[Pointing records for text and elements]

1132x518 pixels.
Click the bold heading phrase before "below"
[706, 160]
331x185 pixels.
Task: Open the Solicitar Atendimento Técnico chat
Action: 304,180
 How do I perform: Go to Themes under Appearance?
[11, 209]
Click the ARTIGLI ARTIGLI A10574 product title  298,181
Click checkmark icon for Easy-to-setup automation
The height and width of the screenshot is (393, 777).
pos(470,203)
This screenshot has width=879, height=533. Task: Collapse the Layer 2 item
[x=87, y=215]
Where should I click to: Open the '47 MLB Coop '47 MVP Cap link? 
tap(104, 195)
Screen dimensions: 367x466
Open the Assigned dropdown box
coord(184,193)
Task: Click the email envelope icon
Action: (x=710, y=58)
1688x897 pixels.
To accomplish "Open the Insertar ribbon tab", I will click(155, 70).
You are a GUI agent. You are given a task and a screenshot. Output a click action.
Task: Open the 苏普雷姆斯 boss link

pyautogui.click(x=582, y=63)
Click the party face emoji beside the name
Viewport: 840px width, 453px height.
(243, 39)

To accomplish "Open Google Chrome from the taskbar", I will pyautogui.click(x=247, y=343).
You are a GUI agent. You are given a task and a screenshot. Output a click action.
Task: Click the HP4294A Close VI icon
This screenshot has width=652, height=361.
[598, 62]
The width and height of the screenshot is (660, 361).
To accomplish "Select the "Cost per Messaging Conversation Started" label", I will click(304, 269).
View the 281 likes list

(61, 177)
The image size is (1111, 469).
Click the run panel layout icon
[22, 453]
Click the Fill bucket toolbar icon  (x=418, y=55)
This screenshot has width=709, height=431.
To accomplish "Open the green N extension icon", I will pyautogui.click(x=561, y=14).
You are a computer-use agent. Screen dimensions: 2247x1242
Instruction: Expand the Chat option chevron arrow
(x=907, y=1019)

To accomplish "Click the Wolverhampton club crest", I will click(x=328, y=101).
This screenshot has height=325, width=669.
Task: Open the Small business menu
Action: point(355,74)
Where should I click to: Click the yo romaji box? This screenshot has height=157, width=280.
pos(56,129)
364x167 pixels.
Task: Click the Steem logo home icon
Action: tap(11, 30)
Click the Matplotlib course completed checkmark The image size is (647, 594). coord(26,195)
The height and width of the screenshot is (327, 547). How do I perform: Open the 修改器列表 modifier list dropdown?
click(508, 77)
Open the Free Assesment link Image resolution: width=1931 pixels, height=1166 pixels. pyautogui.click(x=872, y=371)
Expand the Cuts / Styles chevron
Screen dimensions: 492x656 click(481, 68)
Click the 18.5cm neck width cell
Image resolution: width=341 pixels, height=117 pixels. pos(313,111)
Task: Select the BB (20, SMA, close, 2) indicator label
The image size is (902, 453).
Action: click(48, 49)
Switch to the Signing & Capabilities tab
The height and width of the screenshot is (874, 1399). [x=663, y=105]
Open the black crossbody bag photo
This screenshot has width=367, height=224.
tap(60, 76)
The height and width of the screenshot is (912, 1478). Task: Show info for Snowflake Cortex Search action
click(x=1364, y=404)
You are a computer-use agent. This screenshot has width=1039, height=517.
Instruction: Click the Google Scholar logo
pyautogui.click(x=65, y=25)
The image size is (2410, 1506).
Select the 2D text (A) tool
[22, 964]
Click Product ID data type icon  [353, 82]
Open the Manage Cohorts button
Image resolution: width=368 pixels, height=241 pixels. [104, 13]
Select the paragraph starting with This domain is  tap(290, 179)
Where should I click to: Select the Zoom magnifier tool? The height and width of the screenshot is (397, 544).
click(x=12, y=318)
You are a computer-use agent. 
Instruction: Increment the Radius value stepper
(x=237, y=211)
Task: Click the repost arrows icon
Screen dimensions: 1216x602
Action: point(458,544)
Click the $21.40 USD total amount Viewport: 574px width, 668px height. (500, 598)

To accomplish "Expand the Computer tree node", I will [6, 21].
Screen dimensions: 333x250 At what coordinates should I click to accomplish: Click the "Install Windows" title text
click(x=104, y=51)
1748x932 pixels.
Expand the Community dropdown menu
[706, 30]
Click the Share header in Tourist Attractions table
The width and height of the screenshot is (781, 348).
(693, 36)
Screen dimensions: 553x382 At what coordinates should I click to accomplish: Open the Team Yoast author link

**Your goal**
Can you print every line of the data above again, from first to last, without changing anything?

**Exercise answer**
1132x518 pixels.
Click the bold heading phrase before "below"
[706, 160]
331x185 pixels.
Task: Open the Solicitar Atendimento Técnico chat
Action: 304,180
 How do I perform: Go to Themes under Appearance?
[11, 209]
Click the ARTIGLI ARTIGLI A10574 product title  298,181
Click checkmark icon for Easy-to-setup automation
The height and width of the screenshot is (393, 777).
pos(470,203)
This screenshot has width=879, height=533. Task: Collapse the Layer 2 item
[x=87, y=215]
Where should I click to: Open the '47 MLB Coop '47 MVP Cap link? 
tap(104, 195)
Screen dimensions: 367x466
Open the Assigned dropdown box
coord(184,193)
Task: Click the email envelope icon
Action: (x=710, y=58)
1688x897 pixels.
To accomplish "Open the Insertar ribbon tab", I will click(155, 70).
You are a GUI agent. You are given a task and a screenshot. Output a click action.
Task: Open the 苏普雷姆斯 boss link

pyautogui.click(x=582, y=63)
Click the party face emoji beside the name
Viewport: 840px width, 453px height.
(243, 39)

To accomplish "Open Google Chrome from the taskbar", I will pyautogui.click(x=247, y=343).
You are a GUI agent. You are given a task and a screenshot. Output a click action.
Task: Click the HP4294A Close VI icon
This screenshot has width=652, height=361.
[598, 62]
The width and height of the screenshot is (660, 361).
To accomplish "Select the "Cost per Messaging Conversation Started" label", I will click(304, 269).
View the 281 likes list

(61, 177)
The image size is (1111, 469).
Click the run panel layout icon
[22, 453]
Click the Fill bucket toolbar icon  (x=418, y=55)
This screenshot has width=709, height=431.
To accomplish "Open the green N extension icon", I will pyautogui.click(x=561, y=14).
You are a computer-use agent. Screen dimensions: 2247x1242
Instruction: Expand the Chat option chevron arrow
(x=907, y=1019)

To accomplish "Click the Wolverhampton club crest", I will click(x=328, y=101).
This screenshot has height=325, width=669.
Task: Open the Small business menu
Action: point(355,74)
Where should I click to: Click the yo romaji box? This screenshot has height=157, width=280.
pos(56,129)
364x167 pixels.
Task: Click the Steem logo home icon
Action: tap(11, 30)
Click the Matplotlib course completed checkmark The image size is (647, 594). coord(26,195)
The height and width of the screenshot is (327, 547). How do I perform: Open the 修改器列表 modifier list dropdown?
click(508, 77)
Open the Free Assesment link Image resolution: width=1931 pixels, height=1166 pixels. pyautogui.click(x=872, y=371)
Expand the Cuts / Styles chevron
Screen dimensions: 492x656 click(481, 68)
Click the 18.5cm neck width cell
Image resolution: width=341 pixels, height=117 pixels. pos(313,111)
Task: Select the BB (20, SMA, close, 2) indicator label
The image size is (902, 453).
Action: click(48, 49)
Switch to the Signing & Capabilities tab
The height and width of the screenshot is (874, 1399). [x=663, y=105]
Open the black crossbody bag photo
This screenshot has width=367, height=224.
tap(60, 76)
The height and width of the screenshot is (912, 1478). Task: Show info for Snowflake Cortex Search action
click(x=1364, y=404)
You are a computer-use agent. This screenshot has width=1039, height=517.
Instruction: Click the Google Scholar logo
pyautogui.click(x=65, y=25)
The image size is (2410, 1506).
Select the 2D text (A) tool
[22, 964]
Click Product ID data type icon  [353, 82]
Open the Manage Cohorts button
Image resolution: width=368 pixels, height=241 pixels. [104, 13]
Select the paragraph starting with This domain is  tap(290, 179)
Where should I click to: Select the Zoom magnifier tool? The height and width of the screenshot is (397, 544).
click(x=12, y=318)
You are a computer-use agent. 
Instruction: Increment the Radius value stepper
(x=237, y=211)
Task: Click the repost arrows icon
Screen dimensions: 1216x602
Action: point(458,544)
Click the $21.40 USD total amount Viewport: 574px width, 668px height. (500, 598)

To accomplish "Expand the Computer tree node", I will [6, 21].
Screen dimensions: 333x250 At what coordinates should I click to accomplish: Click the "Install Windows" title text
click(x=104, y=51)
1748x932 pixels.
Expand the Community dropdown menu
[706, 30]
Click the Share header in Tourist Attractions table
The width and height of the screenshot is (781, 348).
(693, 36)
Screen dimensions: 553x382 At what coordinates should I click to accomplish: Open the Team Yoast author link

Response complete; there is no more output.